Possibilities are endless with the marketing!


----------



## Fullhouse

uhan said:


> lol to be fair m8 i couldnt design a logo on paper or on pc even if i tried so i wont be in the running for it


I can only draw matchstick men so I'm out too


----------



## Lorian

GShock said:


> <---------
> 
> <--------
> 
> Arnold has been wearing UK MUSCLE for years :lol: :lol: :lol:


That's great!

L


----------



## Mr.GoodKat

Sorry if I've missed this L

, but what other UKM products are in the pipeline?

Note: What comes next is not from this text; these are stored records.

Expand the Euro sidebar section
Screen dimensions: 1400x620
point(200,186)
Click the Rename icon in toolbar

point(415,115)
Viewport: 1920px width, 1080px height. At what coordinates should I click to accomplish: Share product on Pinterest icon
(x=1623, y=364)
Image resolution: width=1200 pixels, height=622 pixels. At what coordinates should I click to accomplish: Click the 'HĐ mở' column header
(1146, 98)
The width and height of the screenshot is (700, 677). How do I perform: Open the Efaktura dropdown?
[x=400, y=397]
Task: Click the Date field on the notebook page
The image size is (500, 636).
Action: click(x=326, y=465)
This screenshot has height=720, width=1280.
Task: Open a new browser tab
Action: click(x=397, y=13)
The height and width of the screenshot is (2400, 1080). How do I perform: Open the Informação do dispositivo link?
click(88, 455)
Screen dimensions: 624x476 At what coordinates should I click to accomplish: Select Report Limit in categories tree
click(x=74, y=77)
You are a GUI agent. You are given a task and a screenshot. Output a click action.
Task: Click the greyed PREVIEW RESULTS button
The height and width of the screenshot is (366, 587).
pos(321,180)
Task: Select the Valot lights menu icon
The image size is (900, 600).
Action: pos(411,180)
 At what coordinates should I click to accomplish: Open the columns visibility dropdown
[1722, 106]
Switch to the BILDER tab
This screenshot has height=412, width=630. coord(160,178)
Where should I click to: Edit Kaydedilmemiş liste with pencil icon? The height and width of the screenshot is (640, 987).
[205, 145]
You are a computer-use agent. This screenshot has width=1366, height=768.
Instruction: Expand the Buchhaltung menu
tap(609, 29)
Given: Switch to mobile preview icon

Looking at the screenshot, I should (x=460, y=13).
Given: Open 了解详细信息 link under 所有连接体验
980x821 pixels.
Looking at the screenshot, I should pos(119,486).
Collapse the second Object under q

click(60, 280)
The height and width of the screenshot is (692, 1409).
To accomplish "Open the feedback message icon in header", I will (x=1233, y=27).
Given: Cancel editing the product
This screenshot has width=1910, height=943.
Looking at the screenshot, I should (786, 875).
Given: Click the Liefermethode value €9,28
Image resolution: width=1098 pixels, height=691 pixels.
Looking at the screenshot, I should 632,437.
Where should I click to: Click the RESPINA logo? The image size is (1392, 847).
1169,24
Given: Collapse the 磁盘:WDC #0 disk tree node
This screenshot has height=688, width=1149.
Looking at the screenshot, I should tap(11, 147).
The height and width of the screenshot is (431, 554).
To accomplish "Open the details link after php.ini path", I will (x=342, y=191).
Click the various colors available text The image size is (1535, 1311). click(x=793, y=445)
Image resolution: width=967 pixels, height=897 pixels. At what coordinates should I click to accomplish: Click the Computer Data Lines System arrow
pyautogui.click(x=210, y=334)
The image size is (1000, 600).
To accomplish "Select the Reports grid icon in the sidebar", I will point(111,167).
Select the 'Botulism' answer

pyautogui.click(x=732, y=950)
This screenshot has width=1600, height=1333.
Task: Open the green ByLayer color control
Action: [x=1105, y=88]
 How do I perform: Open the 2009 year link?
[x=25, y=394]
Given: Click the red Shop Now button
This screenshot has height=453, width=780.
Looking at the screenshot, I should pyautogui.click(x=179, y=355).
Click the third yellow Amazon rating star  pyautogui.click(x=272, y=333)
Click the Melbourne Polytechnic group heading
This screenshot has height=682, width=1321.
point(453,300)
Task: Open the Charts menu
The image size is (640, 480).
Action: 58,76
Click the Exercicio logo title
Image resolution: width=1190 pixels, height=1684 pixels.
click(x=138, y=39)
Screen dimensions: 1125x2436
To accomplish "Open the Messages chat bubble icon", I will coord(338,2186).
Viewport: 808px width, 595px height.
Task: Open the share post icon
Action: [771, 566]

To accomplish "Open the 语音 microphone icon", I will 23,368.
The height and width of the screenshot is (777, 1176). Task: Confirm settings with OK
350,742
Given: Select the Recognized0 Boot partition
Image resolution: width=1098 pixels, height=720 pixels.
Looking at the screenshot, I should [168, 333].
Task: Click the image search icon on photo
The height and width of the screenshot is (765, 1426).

Shakers, wrist wraps/supports, shorts, baseball caps/hats?


----------



## GShock

Lorian said:


> That's great!
> 
> L



















Pleased you like


----------



## milzy

Looks really good, better than I'd thought. I'll take one of each colour!


----------



## Lorian

Mr.GoodKat said:


> Sorry if I've missed this L
> 
> , but what other UKM products are in the pipeline?
> 
> Shakers, wrist wraps/supports, shorts, baseball caps/hats?


Potentially all of them..

I'm not doing it for profit I'll probably post a poll with the other options and their prices for everyone to decide and vote on what we do next.

L


----------



## DiamondDixie

Any muscle fit t-shirt going to be made??


----------



## Mr.GoodKat

Lorian said:


> Potentially all of them..
> 
> I'm not doing it for profit I'll probably post a poll with the other options and their prices for everyone to decide and vote on what we do next.
> 
> L


Cool.

Didn't notice anything on the pics (sorry if I've missed this) but was thinking that some products could have a tagline letting peeps know that it's a forum and not just a shop etc i.e.

UK-M

The UK's No 1 Bodybuilding Forum.

Just an idea, feel free to take the pi55 :-0


----------



## The Ultimate Warrior

Mr.GoodKat said:


> Cool.
> 
> Didn't notice anything on the pics (sorry if I've missed this) but was thinking that some products could have a tagline letting peeps know that it's a forum and not just a shop etc i.e.
> 
> UK-M
> 
> The UK's No 1 Bodybuilding Forum.
> 
> Just an idea, feel free to take the pi55 :-0


No I agree, something along the lines of:

"UK-M, the UK's best bodybuilding forum....featuring JPaycheck"


----------



## Mr.GoodKat

JPaycheck said:


> No I agree, something along the lines of:
> 
> "UK-Gay, the UK's best back door action forum....featuring JPaycheck"


I like it ;-)


----------



## The Ultimate Warrior

Mr.GoodKat said:


> I like it ;-)


Damn, clicked like, then was about to rep you, then I noticed the changes!


----------



## Mr.GoodKat

JPaycheck said:


> Damn, clicked like, then was about to rep you, then I noticed the changes!


PMSL

I deserve double reps for that


----------



## Kev1980

Can you make me a t-shirt where the size tag states XXL but really its a medium?

Joking apart, great idea


----------



## Feelin-Big

Id DEFINITELY want one, maybe 2!

A range of vests would be ace!!


----------



## flapjack

Vests would be good.


----------



## big steve

yeah i would wear one of these


----------



## rjohnson

Reading through and had abit of an idea for the logo, I like your design but did this quickly on photoshop, its only sketchy but an idea?


----------



## Lorian

rjohnson said:


> Reading through and had abit of an idea for the logo, I like your design but did this quickly on photoshop, its only sketchy but an idea?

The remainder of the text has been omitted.